Your professional boundaries must be solidly in place. It seems unnecessary to mention this obvious fact, but some practitioners make mistakes in this regard and infractions in this powder-keg area do occur, more often than we might realize. Certain casual comments to patients may be interpreted by them as flirting, even when you never intended it. Sooner or later a patient may come on to you and make a romantic or overtly sexual approach of some sort. This can happen even if you are a paragon of professional virtue. You will need to say something that places your relationship with this person solidly back on the right track. Don't ignore such comments because you feel uncomfortable. Address the situation promptly and firmly without anger or reproach.
Those who are socially or intellectually challenged (or both) can present special problems. However, by focusing on this person and being patient, you can learn a great deal about their medical history in many cases. It is surprising how much such people are able to reveal to an empathetic questioner. In cases of advanced dementia or when an autistic patient is mute, a loved one or a professional aid will usually be present to help out. Particularly in the case of autistic children, the assistance of their primary care person will be of tremendous value.
In our multicultural society today, language barriers are obviously common. In my own practice, I often wished I spoke Spanish better. As an educator, I have worked with students from more than 20 foreign countries. The range in their level of skill with speaking and understanding English has been wide. Some of your patients may not speak English well and it may be better to defer a medical history until you have a translator so you don't miss essential aspects of the history.

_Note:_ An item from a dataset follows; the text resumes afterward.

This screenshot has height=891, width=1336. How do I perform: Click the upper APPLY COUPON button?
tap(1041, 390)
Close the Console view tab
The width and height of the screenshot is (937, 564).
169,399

In writing this article, I know I am "preaching to the choir." Empathy and compassion are the hallmarks of those who practice Oriental medicine. In fact, when the patients who come to see you need referral to a Western physician, it is often difficult to get them to agree to go to an MD. They will insist that you take care of it, because they feel so comfortable with you. I am hopeful and confident you will continue your skillful ways and perhaps even enhance them as time goes on.